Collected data

Content starts

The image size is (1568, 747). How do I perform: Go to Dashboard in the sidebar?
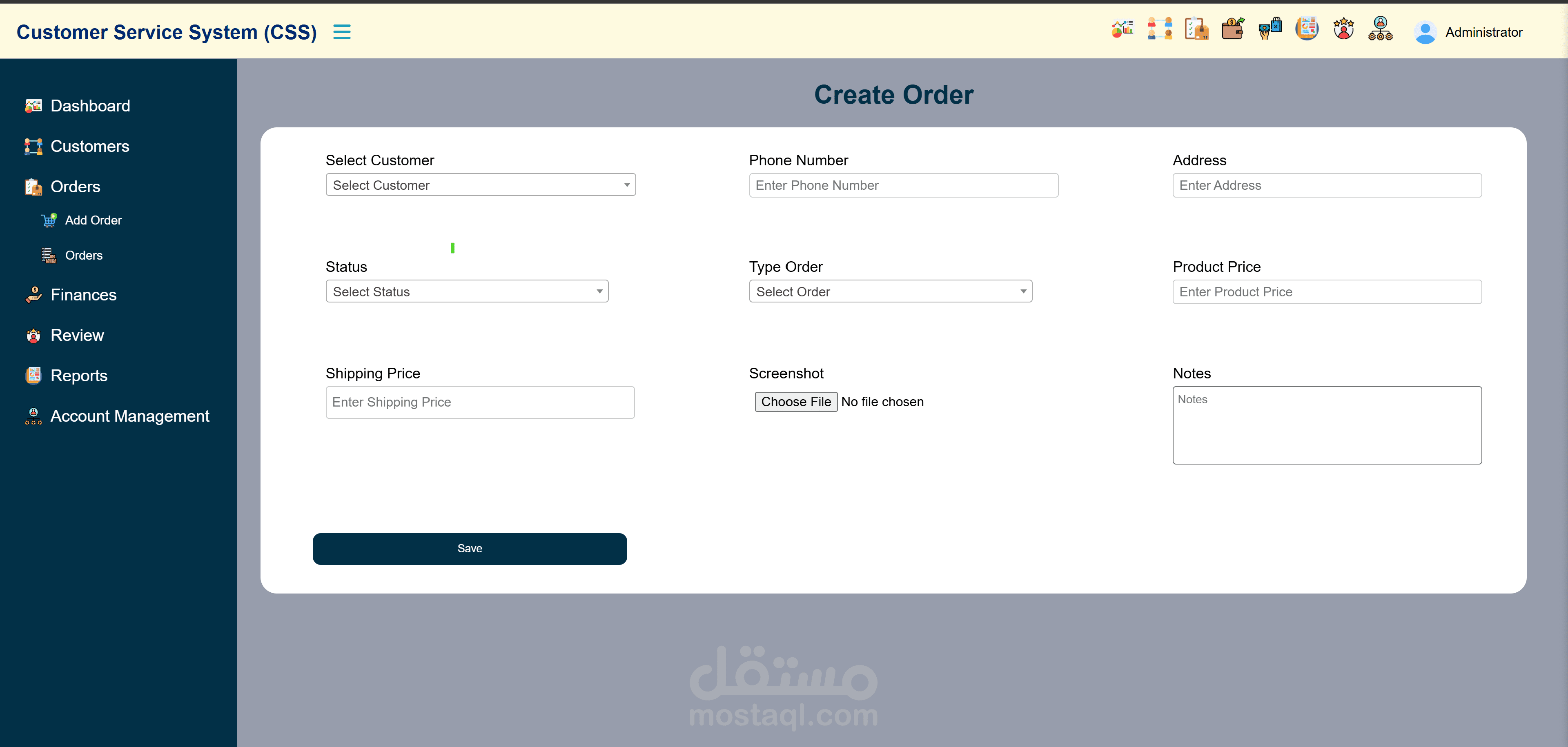(x=90, y=106)
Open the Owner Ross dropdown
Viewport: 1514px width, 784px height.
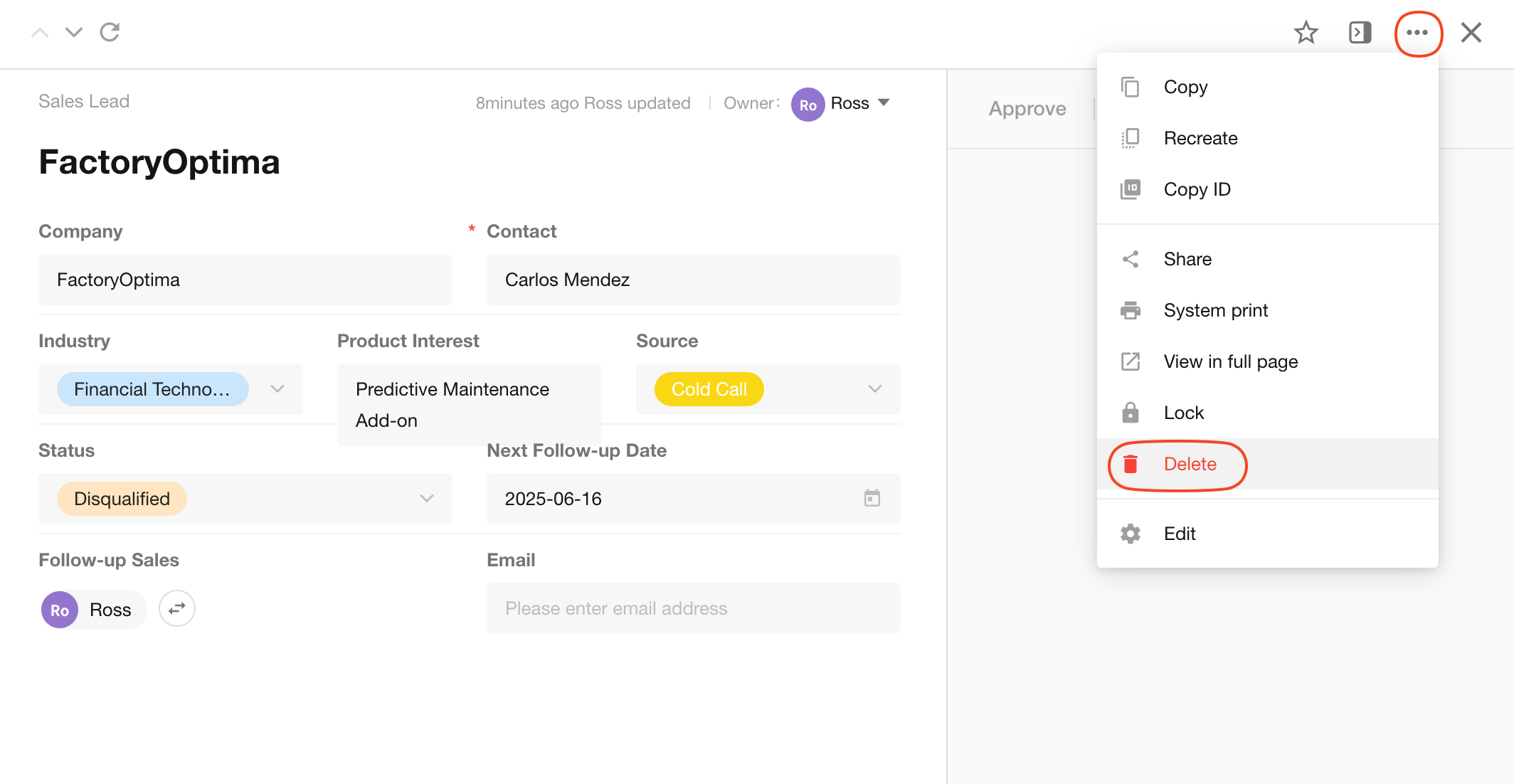pyautogui.click(x=883, y=102)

Content ends

EXERCISE INSTRUCTIONS
Repeat, exactly and in full, all records above, but include no pictures.

OUTPUT
The image size is (1568, 747). How do I perform: Go to Dashboard in the sidebar?
(x=90, y=106)
Open the Owner Ross dropdown
Viewport: 1514px width, 784px height.
pyautogui.click(x=883, y=102)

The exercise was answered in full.